WHAT THIS TASK INVOLVES: Copy out each line of the listing below that contains the string "size".

────────────────

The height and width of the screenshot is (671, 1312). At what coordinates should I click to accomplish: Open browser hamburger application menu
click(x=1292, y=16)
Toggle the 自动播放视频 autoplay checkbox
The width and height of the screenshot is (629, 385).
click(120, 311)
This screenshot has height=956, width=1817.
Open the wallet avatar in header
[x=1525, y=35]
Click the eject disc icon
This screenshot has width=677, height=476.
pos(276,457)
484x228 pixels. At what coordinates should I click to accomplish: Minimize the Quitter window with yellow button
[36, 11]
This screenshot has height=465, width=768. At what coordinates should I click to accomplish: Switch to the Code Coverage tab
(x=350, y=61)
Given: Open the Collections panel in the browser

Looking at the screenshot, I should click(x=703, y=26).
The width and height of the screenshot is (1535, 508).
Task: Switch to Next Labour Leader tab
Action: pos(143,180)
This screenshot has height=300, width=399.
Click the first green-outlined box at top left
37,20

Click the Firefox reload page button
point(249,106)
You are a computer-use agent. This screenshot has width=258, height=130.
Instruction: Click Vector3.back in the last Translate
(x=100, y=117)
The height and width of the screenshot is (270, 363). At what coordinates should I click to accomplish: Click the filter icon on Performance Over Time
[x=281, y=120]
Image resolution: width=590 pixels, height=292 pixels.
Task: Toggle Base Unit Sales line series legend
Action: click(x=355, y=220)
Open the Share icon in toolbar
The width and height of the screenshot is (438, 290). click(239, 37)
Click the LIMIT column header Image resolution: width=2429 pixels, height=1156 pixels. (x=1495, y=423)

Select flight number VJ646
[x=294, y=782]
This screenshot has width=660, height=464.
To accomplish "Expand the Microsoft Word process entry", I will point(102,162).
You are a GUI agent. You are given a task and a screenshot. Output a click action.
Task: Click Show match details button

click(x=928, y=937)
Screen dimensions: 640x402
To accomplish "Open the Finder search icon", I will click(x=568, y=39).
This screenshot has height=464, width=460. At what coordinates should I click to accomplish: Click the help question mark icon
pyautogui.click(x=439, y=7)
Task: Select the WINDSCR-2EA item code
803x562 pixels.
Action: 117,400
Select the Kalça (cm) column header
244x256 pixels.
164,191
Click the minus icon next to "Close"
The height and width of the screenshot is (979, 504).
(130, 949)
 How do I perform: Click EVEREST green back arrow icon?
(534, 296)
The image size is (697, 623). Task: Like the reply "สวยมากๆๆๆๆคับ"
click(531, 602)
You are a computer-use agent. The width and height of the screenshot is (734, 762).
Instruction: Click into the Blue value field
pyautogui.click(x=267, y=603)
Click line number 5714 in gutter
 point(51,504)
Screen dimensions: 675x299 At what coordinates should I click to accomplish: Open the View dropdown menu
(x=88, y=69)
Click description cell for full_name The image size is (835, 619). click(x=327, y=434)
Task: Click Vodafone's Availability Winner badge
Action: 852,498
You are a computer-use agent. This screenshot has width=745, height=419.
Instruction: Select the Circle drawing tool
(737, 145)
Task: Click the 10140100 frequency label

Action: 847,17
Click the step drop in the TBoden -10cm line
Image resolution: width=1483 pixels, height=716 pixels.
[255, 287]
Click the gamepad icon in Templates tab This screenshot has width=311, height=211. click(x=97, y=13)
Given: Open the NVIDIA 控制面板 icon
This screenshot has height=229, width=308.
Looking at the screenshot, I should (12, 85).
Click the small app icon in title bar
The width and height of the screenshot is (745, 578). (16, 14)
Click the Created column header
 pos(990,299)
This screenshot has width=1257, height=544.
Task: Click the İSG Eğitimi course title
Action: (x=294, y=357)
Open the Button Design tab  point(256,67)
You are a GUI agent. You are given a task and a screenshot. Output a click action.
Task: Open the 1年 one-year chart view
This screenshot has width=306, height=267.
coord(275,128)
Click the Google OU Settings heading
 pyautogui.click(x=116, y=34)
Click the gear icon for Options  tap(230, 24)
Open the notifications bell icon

────────────────

SOLUTION TO THIS TASK:
The image size is (697, 623). Task: Like the reply "สวยมากๆๆๆๆคับ"
Click description cell for full_name The image size is (835, 619). click(x=327, y=434)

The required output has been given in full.